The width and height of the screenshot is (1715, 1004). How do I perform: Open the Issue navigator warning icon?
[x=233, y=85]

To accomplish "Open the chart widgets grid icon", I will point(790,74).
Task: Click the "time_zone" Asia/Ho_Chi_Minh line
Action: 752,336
####
◆ 작문 과제
위의 기록 전체를 줄마다 문자열 하나씩 담은 JSON 목록으로 변환하세요. 빈 줄은 넣지 마세요.

◆ 문제 정답
[
  "The width and height of the screenshot is (1715, 1004). How do I perform: Open the Issue navigator warning icon?",
  "[x=233, y=85]",
  "To accomplish \"Open the chart widgets grid icon\", I will point(790,74).",
  "Task: Click the \"time_zone\" Asia/Ho_Chi_Minh line",
  "Action: 752,336"
]